-- SELECTED TEXT --

Provide Stability Amidst Uncertainty

New flexibility and fluidity usher in unprecedented independence, access, and opportunity—but also complexity and insecurity. As more and more people join the gig economy and become their own boss, new needs will arise. Questions such as “How do I manage all these options?” and “Where will the next pay cheque come from?” will be part of daily life. Customers will also face increasing demands to be “always on” in their professional and personal life.

While customers try to keep pace with the fast-changing world, brands will be rewarded for offering stability and reassurance. New products and experiences are being designed to meet these heightened needs, even help to smooth out irregular income. Peers.org helps gig workers get portable benefits, so retirement and health plans move with them. There’s business opportunity amidst these new uncertainties.

Listen Harder And Look Further Ahead

There is no way to anticipate and manage extraordinary change without an extraordinary sensing capability. CMOs need strategic imagination grounded in frontier customer research so they can think beyond immediate markets and typical planning horizons. Smart companies are thinking deeply about how they’ll evolve to meet the needs of future customers. Under Armour plans to be considered a “tech company” in 10 years, even though, today, 70% of their revenue comes from apparel. Technologies once considered science fiction are now ripe for serious application: Uber is releasing 99-page white papers on the future of flying cars; SpaceX and Tesla CEO Elon Musk is spearheading a non-profit to explore and advance artificial intelligence; and startup Magic Leap hired the science fiction author Neal Stephenson as its chief futurist.

We all have to think deeply about the new needs, attitudes, and fears of the customer of the future.

How do you turn your assets into an advantage for customers living a “life in flow?” How do you position your services to assuage the uncertainties of the 2020s?

-- OBJECTIVES --
a – Rewrite the passage starting at "New flexibility and" and ending at "these new uncertainties.", substituting "freelance" for "gig".
b – What does the passage say Peers.org helps gig workers get?
Rely only on the passage above.

-- SUPPLIED MATERIAL --
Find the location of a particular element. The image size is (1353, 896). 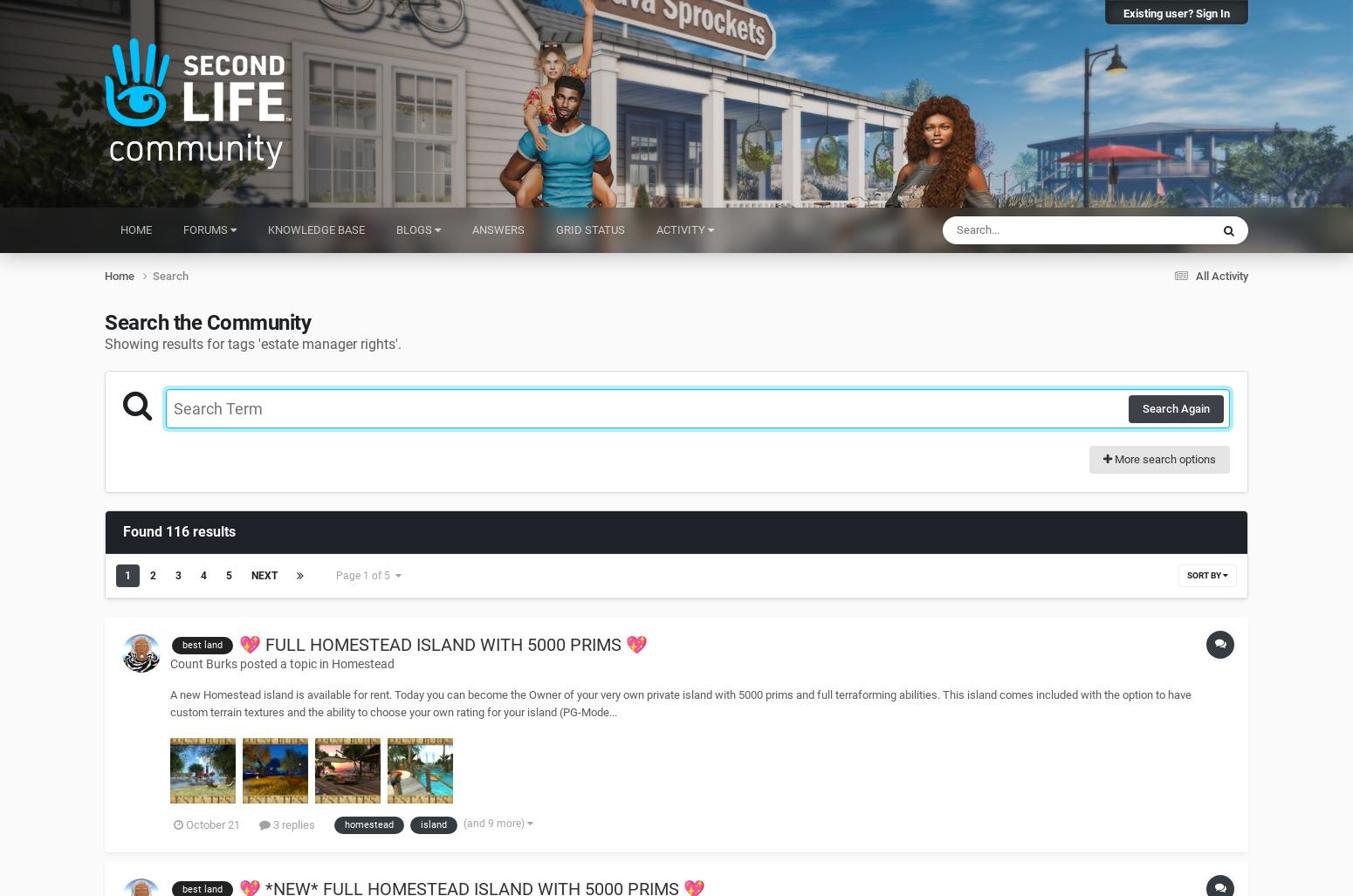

-- ANSWERS BY TASK --
a –
New flexibility and fluidity usher in unprecedented independence, access, and opportunity—but also complexity and insecurity. As more and more people join the freelance economy and become their own boss, new needs will arise. Questions such as “How do I manage all these options?” and “Where will the next pay cheque come from?” will be part of daily life. Customers will also face increasing demands to be “always on” in their professional and personal life.

While customers try to keep pace with the fast-changing world, brands will be rewarded for offering stability and reassurance. New products and experiences are being designed to meet these heightened needs, even help to smooth out irregular income. Peers.org helps freelance workers get portable benefits, so retirement and health plans move with them. There’s business opportunity amidst these new uncertainties.

b – Portable benefits, so their retirement and health plans move with them.